The Quantum Play You Haven't Heard About
There's a quantum computing company going public in the next few weeks that most investors aren't paying attention to. That might sound unremarkable given the hype cycle around quantum technology lately, but here's what makes Infleqtion different: it's not just building quantum computers that might work someday. It's selling quantum sensing products that work right now, generating actual revenue from actual customers, while simultaneously developing the long-term quantum computing platform.
Infleqtion, formerly known as ColdQuanta, is merging with Churchill Capital Corp X (CCCX), the SPAC run by Wall Street dealmaker Michael Klein. The deal values the company at $1.8 billion and should close by the end of next week, with shares expected to start trading on the NYSE under ticker symbol INFQ on February 17.
The company's approach is built on neutral-atom technology, which emerged from Nobel prize-winning research. Infleqtion holds over 230 patents and has built a product portfolio spanning quantum computers (Sqale), quantum atomic clocks (Tiqker), RF receivers (Sqywire), inertial navigation solutions, quantum cores, and software. That's a lot more tangible than "we're working on it."

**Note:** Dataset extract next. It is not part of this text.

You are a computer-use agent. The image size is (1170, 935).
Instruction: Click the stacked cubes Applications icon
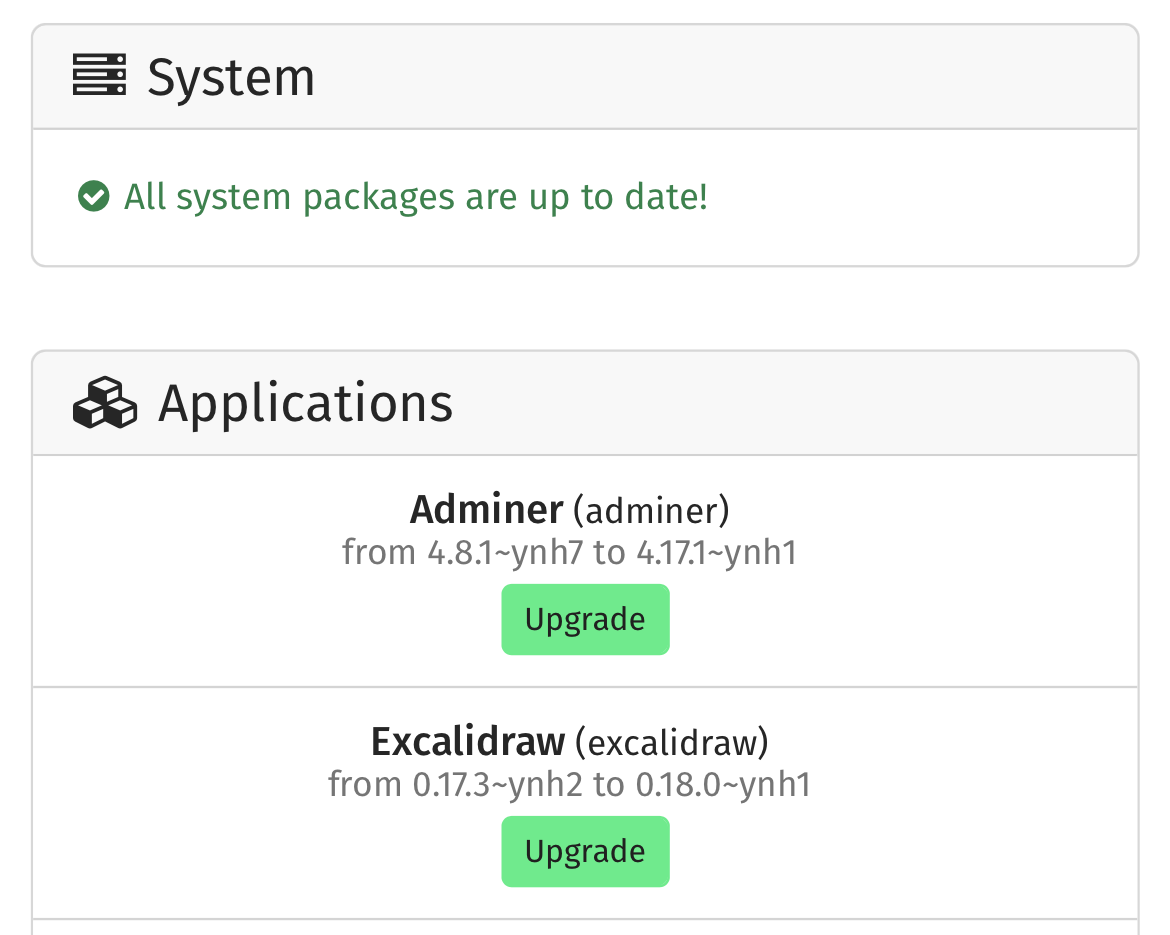coord(105,403)
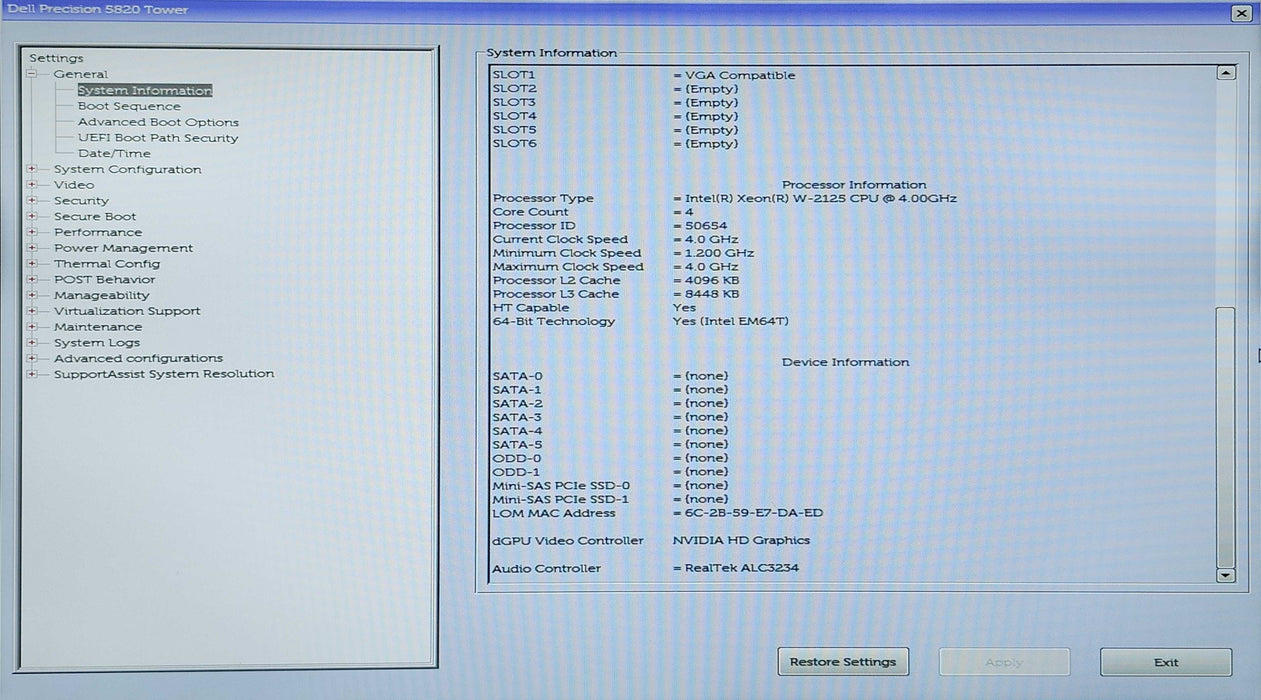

Where Real Revenue Meets Future Technology
Here's the thing about quantum computing: it's probably still years away from transforming industries. But quantum sensing? That's happening now, and Infleqtion is cashing in.
Quantum sensing uses quantum mechanical effects to measure physical quantities with far greater precision than traditional sensors. Think of it as using the weird properties of quantum physics to build incredibly accurate clocks, navigation systems, and measurement devices. These aren't science projects. They're tools that governments and corporations need today for national security, aerospace, and critical infrastructure.
The contracts tell the story. In December 2025, the U.S. Army awarded Infleqtion a $2 million contract to develop secured AI for positioning, navigation, and timing. NASA handed over $17 million in September 2025 for R&D work. The Department of Energy's Advanced Research Projects Agency-Energy gave the company $6.2 million in March 2025 to develop quantum-enhanced solutions for energy grid optimization. And in December 2024, the Department of Defense (now Department of War) committed $11 million in funding.
That's over $36 million in government contracts, and it's not grant money for pie-in-the-sky research. These are contracts for deliverable technology.
Infleqtion also announced a partnership with Voyager to put its Tiqker quantum atomic clock on the International Space Station, enabling autonomous spacecraft coordination and secure communications across satellite constellations. This is the kind of work that builds a moat while everyone else is still arguing about qubit counts.